Technical Program

Paper Detail

Presentation #2
Session:Deep Learning for Speech Synthesis
Location:Kallirhoe Hall
Session Time:Tuesday, December 18, 14:00 - 17:00
Presentation Time:Tuesday, December 18, 14:00 - 17:00
Presentation: Invited talk, Discussion, Oral presentation, Poster session
Topic: Special session on Speech Synthesis:
Paper Title: A SPECTRALLY WEIGHTED MIXTURE OF LEAST SQUARE ERROR AND WASSERSTEIN DISCRIMINATOR LOSS FOR GENERATIVE SPSS
Authors: Gilles Degottex, ObEN, Inc. - University of Cambridge, United Kingdom; Mark Gales, University of Cambridge, United Kingdom
Abstract: Generative networks can create an artificial spectrum based on its conditional distribution estimate instead of predicting only the mean value, as the Least Square (LS) solution does.
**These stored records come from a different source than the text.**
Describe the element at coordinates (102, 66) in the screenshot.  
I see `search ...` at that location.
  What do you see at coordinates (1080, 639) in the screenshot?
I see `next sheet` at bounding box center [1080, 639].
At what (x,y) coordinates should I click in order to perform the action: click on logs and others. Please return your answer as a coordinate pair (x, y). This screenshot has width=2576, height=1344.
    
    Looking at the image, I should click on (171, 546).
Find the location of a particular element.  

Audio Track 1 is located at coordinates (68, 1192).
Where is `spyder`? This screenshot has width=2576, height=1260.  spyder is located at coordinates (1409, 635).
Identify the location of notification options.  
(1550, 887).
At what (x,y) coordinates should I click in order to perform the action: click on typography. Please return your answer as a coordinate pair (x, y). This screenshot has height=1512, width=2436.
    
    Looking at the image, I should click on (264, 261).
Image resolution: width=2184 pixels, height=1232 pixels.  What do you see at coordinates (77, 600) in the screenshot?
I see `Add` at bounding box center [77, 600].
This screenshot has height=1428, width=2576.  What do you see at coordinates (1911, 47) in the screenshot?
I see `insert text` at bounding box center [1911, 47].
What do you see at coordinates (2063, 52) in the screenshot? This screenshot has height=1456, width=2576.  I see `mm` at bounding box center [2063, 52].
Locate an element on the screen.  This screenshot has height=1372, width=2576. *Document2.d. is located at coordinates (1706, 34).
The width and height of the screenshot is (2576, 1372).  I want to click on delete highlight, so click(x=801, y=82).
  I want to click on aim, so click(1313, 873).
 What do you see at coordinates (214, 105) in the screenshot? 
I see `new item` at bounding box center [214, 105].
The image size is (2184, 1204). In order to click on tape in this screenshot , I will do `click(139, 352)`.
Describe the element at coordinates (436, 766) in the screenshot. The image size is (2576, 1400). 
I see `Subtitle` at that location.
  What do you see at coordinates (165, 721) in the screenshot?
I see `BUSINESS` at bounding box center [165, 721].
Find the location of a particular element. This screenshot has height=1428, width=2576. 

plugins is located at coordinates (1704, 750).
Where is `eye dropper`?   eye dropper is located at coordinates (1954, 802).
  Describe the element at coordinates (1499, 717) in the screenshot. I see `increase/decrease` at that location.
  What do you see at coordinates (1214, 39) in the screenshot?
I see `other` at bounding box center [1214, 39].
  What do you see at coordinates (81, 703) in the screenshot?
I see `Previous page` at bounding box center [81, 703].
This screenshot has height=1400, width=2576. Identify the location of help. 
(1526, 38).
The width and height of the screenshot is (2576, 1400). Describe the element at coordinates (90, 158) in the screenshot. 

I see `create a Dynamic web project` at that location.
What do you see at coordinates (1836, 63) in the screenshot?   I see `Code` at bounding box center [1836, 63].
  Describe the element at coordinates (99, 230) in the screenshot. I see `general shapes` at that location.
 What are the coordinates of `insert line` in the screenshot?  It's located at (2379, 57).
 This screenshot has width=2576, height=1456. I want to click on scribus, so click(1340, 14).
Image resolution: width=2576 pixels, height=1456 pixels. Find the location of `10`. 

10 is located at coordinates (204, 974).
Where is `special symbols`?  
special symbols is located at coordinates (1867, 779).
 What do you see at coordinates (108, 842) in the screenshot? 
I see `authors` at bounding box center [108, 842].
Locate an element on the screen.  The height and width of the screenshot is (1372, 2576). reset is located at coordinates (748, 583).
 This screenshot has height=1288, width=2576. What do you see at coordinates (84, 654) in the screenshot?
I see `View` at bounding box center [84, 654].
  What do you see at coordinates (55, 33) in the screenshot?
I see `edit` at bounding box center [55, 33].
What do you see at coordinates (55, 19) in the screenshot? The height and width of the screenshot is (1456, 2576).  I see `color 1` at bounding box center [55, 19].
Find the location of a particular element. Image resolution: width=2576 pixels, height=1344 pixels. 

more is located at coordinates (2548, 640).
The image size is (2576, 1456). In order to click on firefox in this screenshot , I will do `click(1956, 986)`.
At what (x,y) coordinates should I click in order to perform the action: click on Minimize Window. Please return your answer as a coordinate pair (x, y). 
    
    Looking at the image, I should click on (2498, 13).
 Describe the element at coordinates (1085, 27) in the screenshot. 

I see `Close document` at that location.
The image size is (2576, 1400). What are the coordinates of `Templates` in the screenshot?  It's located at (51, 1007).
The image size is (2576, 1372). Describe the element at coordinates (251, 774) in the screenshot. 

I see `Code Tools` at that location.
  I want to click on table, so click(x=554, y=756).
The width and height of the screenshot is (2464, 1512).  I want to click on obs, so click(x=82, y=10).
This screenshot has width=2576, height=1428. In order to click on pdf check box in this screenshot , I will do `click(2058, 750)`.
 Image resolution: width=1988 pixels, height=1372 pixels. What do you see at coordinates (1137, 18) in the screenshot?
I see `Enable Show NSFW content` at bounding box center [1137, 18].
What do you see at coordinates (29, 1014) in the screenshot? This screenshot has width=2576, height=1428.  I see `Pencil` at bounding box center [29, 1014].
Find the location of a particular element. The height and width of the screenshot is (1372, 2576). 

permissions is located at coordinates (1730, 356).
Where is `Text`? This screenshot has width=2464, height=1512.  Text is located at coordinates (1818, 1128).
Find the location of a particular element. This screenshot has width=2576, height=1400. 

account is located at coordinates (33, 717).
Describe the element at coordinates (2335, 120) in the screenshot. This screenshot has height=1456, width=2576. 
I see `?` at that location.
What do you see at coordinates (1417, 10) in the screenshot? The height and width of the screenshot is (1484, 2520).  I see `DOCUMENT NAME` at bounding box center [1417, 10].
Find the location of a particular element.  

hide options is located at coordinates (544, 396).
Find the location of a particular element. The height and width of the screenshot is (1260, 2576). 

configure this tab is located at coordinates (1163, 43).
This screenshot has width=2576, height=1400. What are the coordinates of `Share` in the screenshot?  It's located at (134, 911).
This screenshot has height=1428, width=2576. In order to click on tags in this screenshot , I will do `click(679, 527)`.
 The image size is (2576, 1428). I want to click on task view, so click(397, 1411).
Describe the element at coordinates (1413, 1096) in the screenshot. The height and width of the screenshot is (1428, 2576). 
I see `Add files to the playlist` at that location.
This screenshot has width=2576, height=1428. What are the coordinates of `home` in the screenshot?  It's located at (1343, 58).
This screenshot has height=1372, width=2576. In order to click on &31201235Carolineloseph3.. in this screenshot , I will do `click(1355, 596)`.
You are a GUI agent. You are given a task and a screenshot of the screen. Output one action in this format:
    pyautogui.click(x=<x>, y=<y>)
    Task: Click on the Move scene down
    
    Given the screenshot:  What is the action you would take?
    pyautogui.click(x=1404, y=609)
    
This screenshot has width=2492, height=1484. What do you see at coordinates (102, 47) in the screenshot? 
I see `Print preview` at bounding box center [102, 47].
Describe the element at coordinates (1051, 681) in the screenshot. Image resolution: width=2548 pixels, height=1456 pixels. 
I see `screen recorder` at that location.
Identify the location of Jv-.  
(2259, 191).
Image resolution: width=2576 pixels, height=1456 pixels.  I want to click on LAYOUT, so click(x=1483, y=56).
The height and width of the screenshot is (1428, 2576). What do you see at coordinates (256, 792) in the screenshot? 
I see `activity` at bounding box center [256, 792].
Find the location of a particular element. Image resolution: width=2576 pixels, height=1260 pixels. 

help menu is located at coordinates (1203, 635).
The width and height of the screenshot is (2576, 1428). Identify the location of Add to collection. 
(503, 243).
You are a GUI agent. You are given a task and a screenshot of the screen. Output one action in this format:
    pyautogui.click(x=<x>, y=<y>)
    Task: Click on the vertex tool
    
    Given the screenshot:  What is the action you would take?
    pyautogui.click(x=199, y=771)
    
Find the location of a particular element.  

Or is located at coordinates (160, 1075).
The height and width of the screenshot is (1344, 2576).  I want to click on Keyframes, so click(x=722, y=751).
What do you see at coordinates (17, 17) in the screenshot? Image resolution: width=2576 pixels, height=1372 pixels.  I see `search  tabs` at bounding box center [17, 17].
This is promising since the LS predictor is known to oversmooth features leading to muffling effects. However, modeling a whole distribution instead of a single mean value requires more data and thus also more computational resources. With only one hour of recording, as often used with LS approaches, the resulting spectrum is noisy and sounds full of artifacts. In this paper, we suggest a new loss function, by mixing the LS error and the loss of a discriminator trained with Wasserstein GAN, while weighting this mixture differently through the frequency domain. Using listening tests, we show that, using this mixed loss, the generated spectrum is smooth enough to obtain a decent perceived quality. While making our source code available online, we also hope to make generative networks more accessible with lower the necessary resources.